### INPUT FOR THIS TASK
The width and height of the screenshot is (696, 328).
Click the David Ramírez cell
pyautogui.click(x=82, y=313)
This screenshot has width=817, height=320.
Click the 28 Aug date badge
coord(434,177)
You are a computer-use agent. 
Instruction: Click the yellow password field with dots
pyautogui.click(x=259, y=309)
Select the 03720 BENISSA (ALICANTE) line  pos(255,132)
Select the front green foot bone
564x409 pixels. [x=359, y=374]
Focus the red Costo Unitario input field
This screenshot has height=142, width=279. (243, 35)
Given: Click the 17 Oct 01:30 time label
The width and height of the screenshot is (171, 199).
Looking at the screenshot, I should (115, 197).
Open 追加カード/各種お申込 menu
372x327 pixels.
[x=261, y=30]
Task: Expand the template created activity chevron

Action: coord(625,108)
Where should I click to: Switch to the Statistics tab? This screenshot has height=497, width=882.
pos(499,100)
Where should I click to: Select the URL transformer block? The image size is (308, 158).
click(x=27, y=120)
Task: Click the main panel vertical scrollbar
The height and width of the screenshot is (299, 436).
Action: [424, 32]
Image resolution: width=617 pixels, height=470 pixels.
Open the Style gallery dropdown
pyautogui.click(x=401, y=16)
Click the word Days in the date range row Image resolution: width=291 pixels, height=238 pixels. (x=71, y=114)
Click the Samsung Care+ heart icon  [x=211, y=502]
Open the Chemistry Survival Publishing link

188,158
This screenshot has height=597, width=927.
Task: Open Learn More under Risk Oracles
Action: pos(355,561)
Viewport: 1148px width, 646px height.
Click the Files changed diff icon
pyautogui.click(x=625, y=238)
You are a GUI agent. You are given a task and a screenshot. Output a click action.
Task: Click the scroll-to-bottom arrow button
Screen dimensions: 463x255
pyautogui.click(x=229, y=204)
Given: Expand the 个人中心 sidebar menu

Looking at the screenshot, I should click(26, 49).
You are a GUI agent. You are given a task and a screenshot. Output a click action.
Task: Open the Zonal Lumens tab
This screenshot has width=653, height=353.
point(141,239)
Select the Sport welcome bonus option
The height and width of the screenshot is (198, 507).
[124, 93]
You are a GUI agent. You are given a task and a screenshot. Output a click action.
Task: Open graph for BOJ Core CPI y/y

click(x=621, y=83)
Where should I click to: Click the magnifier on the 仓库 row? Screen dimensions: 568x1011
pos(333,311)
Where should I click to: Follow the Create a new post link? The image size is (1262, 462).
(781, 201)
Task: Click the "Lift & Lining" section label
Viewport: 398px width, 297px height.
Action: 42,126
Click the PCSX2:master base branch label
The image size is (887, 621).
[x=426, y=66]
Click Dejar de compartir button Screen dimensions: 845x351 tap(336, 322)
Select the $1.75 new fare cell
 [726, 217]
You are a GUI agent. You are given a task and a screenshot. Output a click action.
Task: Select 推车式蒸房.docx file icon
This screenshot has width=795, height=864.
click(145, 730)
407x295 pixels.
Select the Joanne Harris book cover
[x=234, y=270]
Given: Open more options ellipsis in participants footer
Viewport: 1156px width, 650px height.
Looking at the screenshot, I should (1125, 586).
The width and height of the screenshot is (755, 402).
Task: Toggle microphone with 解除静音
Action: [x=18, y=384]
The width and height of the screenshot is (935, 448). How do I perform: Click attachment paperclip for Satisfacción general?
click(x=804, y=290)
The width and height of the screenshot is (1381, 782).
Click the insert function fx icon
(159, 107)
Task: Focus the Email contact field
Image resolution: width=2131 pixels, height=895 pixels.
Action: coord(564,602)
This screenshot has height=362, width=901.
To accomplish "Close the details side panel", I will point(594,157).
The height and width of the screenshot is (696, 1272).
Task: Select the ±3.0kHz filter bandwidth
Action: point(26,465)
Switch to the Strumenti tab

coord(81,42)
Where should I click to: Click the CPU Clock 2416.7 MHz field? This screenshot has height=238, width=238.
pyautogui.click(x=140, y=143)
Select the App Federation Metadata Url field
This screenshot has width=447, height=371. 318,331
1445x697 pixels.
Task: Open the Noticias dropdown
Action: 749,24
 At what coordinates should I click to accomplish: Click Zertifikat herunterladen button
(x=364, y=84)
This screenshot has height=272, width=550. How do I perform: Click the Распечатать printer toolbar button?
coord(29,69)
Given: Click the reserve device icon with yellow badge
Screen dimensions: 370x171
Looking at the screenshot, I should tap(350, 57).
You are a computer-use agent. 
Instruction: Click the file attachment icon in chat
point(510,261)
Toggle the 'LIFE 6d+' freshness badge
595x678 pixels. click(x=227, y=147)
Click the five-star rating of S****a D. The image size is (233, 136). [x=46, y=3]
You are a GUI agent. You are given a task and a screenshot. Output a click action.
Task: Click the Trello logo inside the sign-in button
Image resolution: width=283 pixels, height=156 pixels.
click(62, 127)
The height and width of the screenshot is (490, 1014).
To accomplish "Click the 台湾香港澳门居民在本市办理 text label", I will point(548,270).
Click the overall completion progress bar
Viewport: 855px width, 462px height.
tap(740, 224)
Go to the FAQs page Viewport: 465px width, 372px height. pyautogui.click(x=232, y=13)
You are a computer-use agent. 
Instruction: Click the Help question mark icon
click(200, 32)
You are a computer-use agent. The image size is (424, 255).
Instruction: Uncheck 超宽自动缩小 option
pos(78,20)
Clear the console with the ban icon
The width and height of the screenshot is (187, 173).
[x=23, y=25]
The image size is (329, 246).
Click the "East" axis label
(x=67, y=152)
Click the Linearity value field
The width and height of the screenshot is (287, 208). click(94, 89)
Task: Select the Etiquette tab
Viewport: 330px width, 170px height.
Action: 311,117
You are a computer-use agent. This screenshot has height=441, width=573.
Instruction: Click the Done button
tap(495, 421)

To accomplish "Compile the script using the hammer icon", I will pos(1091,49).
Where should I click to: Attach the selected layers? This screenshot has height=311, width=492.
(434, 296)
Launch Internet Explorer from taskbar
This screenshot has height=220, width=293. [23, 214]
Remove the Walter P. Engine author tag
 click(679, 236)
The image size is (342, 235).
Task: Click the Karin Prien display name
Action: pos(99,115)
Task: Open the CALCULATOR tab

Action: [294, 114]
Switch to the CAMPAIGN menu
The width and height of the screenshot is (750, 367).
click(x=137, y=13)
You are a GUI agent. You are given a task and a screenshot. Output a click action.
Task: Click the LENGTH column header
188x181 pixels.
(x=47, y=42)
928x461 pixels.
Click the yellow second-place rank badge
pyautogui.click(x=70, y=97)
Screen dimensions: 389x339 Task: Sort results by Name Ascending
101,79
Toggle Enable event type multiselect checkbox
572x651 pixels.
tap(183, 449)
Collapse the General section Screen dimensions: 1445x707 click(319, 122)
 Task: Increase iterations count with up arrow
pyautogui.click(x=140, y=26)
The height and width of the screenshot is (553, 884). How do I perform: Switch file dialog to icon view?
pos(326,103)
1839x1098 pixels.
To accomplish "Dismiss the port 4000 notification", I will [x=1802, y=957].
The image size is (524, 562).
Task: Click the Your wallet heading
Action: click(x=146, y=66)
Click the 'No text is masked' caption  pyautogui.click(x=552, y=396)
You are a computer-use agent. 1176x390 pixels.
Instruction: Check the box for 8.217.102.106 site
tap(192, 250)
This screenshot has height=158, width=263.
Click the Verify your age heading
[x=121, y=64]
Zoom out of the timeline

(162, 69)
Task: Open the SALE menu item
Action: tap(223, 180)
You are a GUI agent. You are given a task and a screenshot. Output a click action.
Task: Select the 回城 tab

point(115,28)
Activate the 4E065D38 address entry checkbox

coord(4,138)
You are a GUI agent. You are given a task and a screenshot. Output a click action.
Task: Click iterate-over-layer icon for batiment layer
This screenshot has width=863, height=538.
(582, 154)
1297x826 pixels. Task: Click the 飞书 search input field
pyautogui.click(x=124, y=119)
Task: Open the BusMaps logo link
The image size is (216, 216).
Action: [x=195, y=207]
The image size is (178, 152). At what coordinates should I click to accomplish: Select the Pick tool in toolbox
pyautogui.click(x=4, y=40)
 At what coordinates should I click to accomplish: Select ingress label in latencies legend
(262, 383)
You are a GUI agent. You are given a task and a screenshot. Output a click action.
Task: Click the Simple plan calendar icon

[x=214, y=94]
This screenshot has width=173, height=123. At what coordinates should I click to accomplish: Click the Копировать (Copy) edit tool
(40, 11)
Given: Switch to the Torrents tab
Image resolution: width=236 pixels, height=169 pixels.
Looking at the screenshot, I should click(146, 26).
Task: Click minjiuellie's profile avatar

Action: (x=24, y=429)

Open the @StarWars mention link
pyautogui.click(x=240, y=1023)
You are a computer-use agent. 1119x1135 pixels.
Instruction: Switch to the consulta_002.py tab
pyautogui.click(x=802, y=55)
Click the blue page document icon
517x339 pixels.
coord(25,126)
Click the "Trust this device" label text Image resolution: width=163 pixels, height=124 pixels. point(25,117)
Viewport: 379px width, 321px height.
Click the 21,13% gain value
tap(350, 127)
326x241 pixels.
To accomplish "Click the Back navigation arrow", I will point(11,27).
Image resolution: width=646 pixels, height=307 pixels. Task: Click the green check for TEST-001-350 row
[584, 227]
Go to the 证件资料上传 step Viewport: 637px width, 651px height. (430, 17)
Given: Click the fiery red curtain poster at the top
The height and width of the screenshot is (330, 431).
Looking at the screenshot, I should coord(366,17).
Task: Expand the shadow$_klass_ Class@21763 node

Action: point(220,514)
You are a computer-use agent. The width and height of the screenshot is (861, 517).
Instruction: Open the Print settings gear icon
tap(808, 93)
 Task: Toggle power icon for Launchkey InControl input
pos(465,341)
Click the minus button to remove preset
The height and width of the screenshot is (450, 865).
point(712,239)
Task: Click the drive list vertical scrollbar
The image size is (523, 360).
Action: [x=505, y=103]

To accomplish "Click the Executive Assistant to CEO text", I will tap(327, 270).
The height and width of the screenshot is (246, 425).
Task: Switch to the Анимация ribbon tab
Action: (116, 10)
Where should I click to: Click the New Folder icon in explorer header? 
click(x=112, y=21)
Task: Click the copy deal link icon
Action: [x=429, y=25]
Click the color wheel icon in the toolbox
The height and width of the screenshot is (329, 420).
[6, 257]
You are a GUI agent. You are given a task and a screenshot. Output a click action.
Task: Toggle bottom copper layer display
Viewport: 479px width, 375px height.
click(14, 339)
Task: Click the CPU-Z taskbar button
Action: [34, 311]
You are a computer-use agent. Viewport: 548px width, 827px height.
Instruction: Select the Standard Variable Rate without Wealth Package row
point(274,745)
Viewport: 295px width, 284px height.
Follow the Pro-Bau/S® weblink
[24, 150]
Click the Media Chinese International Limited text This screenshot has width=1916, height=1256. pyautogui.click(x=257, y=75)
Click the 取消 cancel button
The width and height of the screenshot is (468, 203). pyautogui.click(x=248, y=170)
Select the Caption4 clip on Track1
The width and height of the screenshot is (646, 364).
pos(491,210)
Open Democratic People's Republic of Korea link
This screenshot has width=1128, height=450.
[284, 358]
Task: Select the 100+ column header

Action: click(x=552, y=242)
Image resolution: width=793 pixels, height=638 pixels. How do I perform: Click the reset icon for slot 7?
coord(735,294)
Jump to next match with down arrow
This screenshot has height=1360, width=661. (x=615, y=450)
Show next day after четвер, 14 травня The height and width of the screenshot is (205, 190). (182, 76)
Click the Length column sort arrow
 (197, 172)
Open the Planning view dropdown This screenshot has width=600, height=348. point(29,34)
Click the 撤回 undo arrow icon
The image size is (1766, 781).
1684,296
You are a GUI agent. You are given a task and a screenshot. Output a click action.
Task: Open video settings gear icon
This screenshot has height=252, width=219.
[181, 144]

### YOUR OBJECTIVE
Only certain lines are wanted. Please return exactly those from the top of the data through the line with "Select the 03720".

### EXERCISE SOLUTION
The width and height of the screenshot is (696, 328).
Click the David Ramírez cell
pyautogui.click(x=82, y=313)
This screenshot has width=817, height=320.
Click the 28 Aug date badge
coord(434,177)
You are a computer-use agent. 
Instruction: Click the yellow password field with dots
pyautogui.click(x=259, y=309)
Select the 03720 BENISSA (ALICANTE) line  pos(255,132)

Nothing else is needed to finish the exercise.